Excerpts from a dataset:
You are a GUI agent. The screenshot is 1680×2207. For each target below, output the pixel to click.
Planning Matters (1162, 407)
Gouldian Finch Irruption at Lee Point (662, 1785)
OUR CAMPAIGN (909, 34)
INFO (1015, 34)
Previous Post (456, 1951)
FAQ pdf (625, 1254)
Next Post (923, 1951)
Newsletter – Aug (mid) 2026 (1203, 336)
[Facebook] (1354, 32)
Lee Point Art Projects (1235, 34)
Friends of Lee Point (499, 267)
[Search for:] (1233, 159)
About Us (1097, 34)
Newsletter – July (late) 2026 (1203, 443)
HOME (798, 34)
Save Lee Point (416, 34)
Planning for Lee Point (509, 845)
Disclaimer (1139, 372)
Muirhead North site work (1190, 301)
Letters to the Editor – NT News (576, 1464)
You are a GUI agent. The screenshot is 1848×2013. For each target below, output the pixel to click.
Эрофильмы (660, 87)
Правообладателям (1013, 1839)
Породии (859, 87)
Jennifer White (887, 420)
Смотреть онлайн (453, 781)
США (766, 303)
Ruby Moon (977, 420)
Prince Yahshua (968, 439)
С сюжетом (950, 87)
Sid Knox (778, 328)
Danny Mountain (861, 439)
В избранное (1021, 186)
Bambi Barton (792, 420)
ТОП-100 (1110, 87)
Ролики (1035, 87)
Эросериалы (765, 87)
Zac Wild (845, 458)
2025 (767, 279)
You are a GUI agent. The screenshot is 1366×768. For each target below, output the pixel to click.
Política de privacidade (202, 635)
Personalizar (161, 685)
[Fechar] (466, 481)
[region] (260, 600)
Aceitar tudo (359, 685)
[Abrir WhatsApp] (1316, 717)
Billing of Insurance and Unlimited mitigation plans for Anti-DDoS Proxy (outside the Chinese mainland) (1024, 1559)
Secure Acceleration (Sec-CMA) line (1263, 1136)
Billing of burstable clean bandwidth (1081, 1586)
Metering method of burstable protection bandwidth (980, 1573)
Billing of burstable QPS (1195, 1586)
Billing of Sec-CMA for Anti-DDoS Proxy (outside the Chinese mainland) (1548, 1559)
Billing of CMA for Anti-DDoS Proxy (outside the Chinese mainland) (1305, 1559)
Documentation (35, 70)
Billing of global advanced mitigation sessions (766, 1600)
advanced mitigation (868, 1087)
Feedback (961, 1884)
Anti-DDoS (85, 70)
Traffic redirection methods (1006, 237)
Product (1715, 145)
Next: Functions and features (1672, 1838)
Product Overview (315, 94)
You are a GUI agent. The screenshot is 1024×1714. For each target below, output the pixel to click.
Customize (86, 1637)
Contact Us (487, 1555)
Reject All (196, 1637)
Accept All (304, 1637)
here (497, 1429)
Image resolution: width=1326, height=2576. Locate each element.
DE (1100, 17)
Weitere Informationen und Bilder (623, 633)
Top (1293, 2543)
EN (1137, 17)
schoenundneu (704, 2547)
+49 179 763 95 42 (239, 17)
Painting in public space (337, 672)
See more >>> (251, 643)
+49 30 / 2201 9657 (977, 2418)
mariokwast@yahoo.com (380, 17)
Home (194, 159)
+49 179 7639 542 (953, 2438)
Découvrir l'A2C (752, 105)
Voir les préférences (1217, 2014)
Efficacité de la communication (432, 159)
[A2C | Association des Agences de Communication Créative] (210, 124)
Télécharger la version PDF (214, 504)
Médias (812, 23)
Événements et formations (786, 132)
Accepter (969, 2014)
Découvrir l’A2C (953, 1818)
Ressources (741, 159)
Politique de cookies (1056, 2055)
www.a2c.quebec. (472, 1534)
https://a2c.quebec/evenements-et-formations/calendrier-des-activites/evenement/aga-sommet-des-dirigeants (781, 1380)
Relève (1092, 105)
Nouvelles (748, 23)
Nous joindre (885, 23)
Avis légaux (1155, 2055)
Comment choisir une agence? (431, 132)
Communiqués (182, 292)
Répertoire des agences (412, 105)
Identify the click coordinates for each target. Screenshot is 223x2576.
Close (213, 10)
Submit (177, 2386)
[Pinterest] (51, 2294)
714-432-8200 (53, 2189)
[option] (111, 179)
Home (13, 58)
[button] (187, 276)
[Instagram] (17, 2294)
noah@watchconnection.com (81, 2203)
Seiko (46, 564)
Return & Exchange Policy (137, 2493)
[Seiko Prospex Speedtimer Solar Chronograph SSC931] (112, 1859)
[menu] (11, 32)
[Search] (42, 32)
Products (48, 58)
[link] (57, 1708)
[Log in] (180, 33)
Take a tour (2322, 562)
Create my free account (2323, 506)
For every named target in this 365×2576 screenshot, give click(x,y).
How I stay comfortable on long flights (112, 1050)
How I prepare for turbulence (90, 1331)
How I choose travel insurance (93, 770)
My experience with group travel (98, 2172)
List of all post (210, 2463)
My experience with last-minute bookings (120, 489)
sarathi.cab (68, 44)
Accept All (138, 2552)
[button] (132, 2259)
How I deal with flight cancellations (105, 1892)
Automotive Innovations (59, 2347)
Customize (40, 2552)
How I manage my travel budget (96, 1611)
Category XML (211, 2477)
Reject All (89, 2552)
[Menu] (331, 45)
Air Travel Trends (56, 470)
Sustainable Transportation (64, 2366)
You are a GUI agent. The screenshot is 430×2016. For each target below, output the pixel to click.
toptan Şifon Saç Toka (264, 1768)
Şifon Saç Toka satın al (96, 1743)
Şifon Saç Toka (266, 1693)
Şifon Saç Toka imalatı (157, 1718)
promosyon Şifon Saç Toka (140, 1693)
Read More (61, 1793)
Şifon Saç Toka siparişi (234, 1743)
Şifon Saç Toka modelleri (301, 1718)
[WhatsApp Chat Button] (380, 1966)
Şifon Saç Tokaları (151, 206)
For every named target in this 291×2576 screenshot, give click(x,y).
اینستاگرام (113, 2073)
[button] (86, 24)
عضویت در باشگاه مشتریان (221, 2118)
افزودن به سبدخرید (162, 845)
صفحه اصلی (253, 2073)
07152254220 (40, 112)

▶ **EXERCISE DIRECTIONS**
The entries above hold a line with "Lee Point Art Projects (1235, 34)" and a later line with "Muirhead North site work (1190, 301)". Write out exactly those lines and all lines between, nothing more.

▶ **TASK RESULT**
Lee Point Art Projects (1235, 34)
Friends of Lee Point (499, 267)
[Search for:] (1233, 159)
About Us (1097, 34)
Newsletter – July (late) 2026 (1203, 443)
HOME (798, 34)
Save Lee Point (416, 34)
Planning for Lee Point (509, 845)
Disclaimer (1139, 372)
Muirhead North site work (1190, 301)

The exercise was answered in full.